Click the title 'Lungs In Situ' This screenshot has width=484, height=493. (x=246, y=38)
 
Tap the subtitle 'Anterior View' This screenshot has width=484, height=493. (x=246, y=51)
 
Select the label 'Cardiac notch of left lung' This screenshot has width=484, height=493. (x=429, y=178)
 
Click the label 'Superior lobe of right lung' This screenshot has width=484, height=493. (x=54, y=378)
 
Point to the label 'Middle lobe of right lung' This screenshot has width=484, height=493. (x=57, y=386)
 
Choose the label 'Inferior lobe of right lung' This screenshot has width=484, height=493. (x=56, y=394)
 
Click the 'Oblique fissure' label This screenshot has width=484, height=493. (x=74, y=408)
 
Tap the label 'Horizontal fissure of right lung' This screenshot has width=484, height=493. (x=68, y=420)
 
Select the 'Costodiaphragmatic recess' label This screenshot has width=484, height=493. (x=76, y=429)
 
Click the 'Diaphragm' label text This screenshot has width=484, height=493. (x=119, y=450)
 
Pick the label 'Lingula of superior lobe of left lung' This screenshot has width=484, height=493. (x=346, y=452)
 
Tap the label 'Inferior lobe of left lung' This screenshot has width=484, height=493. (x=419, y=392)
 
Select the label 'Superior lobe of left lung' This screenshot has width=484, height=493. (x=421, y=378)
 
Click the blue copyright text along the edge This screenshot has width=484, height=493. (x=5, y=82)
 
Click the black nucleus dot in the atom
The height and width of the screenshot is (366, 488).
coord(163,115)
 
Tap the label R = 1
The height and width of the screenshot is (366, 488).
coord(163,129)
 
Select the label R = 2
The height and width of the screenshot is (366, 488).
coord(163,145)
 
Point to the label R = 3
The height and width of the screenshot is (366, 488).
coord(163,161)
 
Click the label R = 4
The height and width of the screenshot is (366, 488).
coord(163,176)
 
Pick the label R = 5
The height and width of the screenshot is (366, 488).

──────────

REQUIREMENT:
Switch "label" to "marker" throughout the stretch from the line containing "Click the blue" through the end of the rows, and give only those lines again with nothing else changed.

RESPONSE TO THE TASK:
Click the blue copyright text along the edge This screenshot has width=484, height=493. (x=5, y=82)
 
Click the black nucleus dot in the atom
The height and width of the screenshot is (366, 488).
coord(163,115)
 
Tap the marker R = 1
The height and width of the screenshot is (366, 488).
coord(163,129)
 
Select the marker R = 2
The height and width of the screenshot is (366, 488).
coord(163,145)
 
Point to the marker R = 3
The height and width of the screenshot is (366, 488).
coord(163,161)
 
Click the marker R = 4
The height and width of the screenshot is (366, 488).
coord(163,176)
 
Pick the marker R = 5
The height and width of the screenshot is (366, 488).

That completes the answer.